Stored records:
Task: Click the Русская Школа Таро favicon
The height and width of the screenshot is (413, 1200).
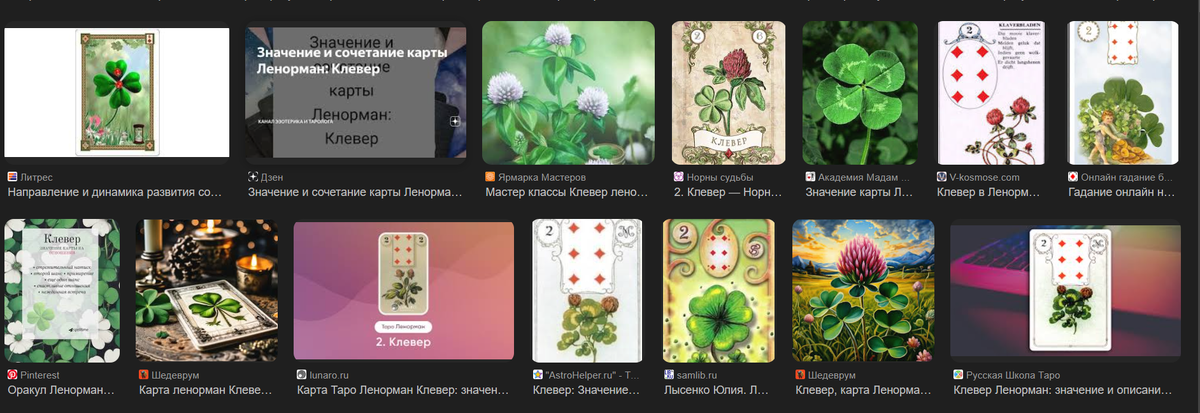Action: pos(957,374)
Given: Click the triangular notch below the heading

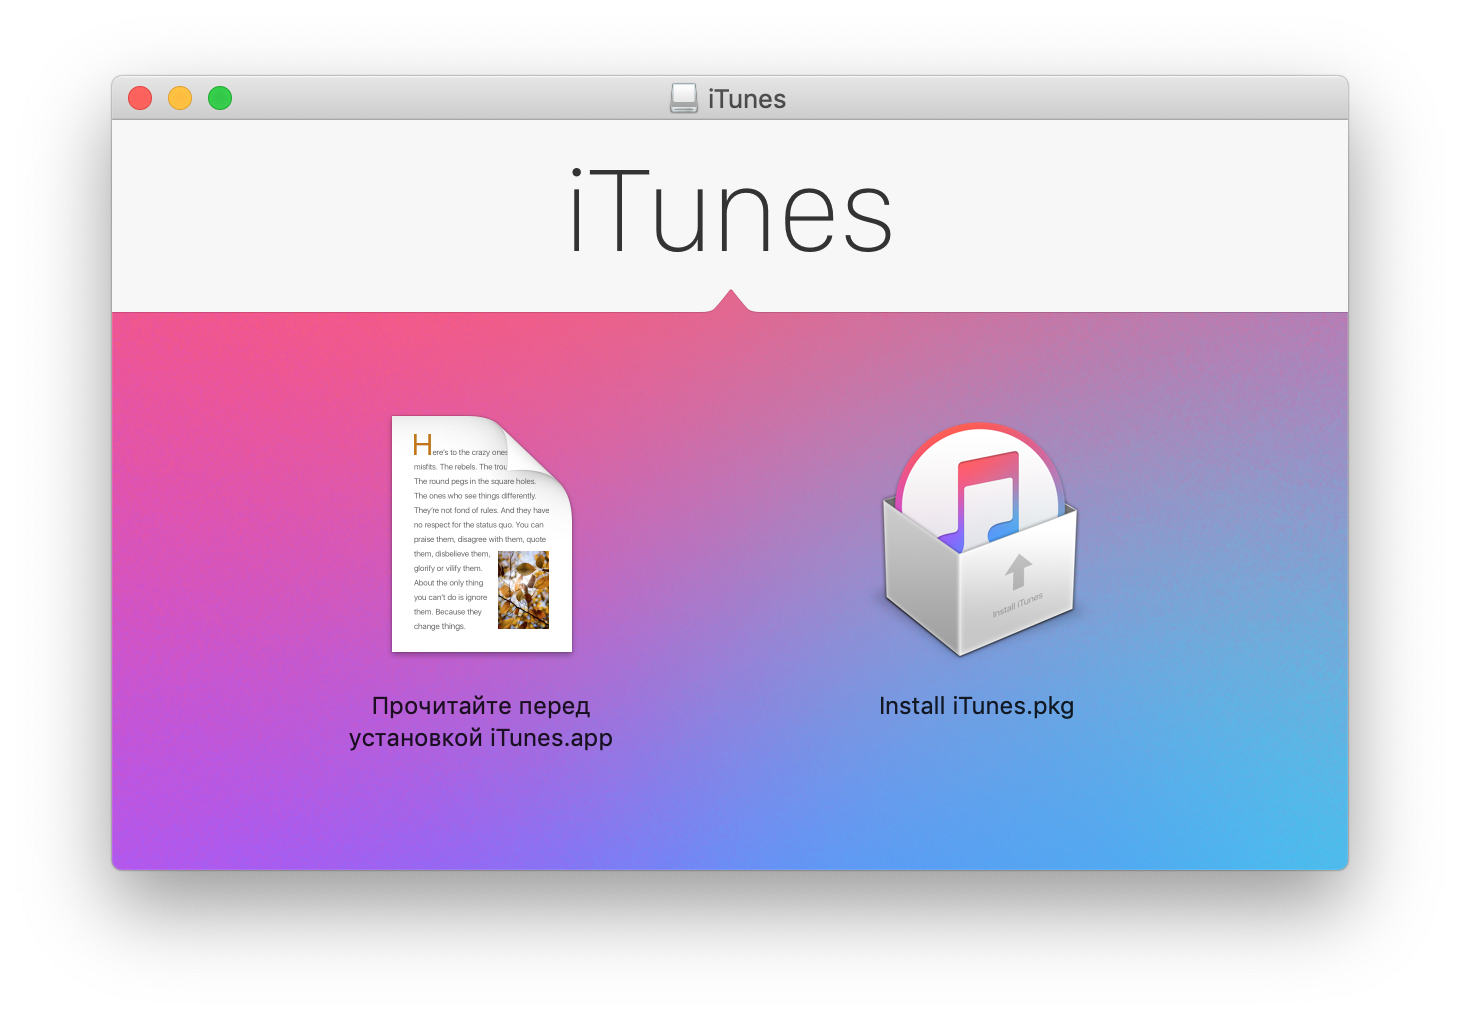Looking at the screenshot, I should point(731,301).
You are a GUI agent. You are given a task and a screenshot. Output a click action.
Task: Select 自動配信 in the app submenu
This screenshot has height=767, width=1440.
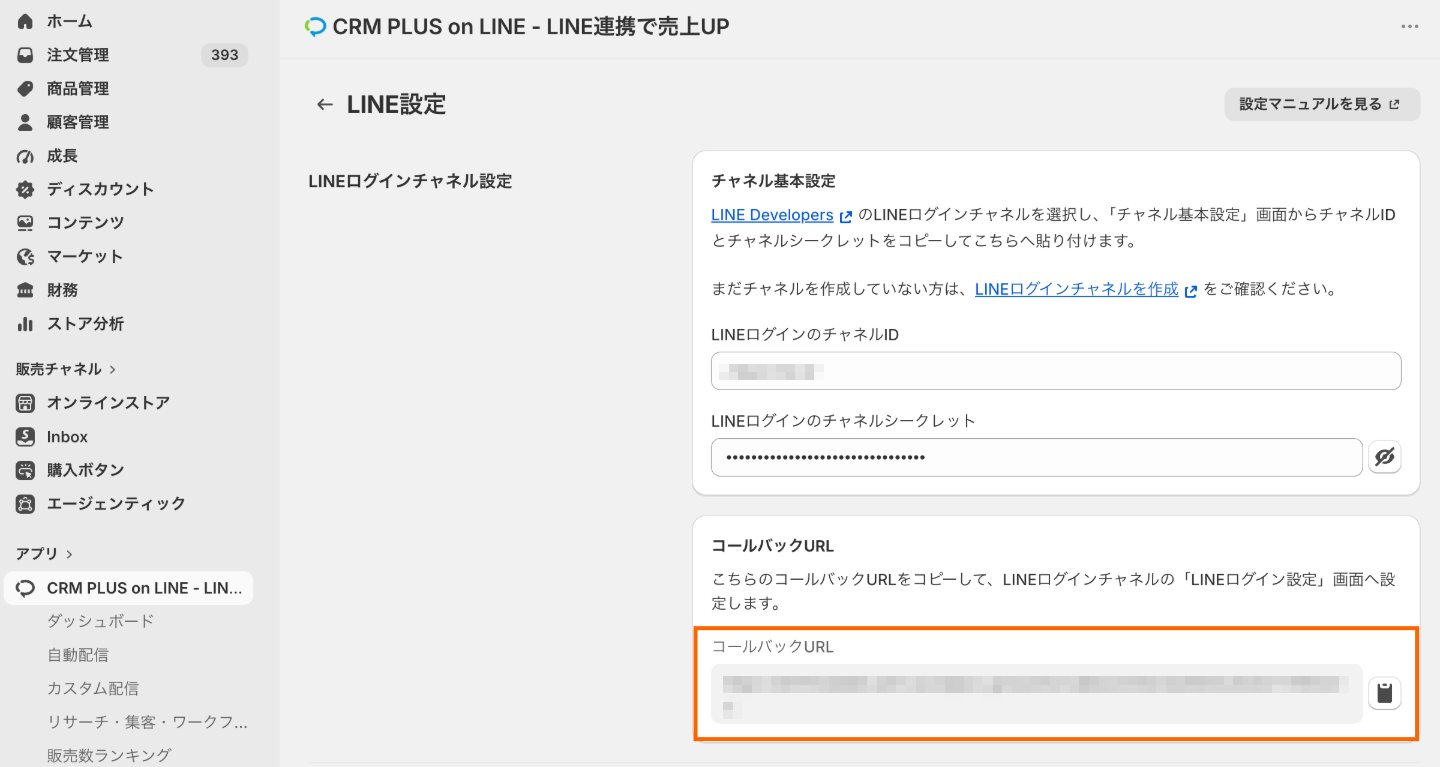tap(78, 655)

#### EXERCISE BRIEF:
Beginning with the line that contains "Task: Select 自動配信 in the app submenu" and ending with the last line of the data, transcribe each line exactly; pictures stay out.

#### RESULT:
Task: Select 自動配信 in the app submenu
This screenshot has height=767, width=1440.
tap(78, 655)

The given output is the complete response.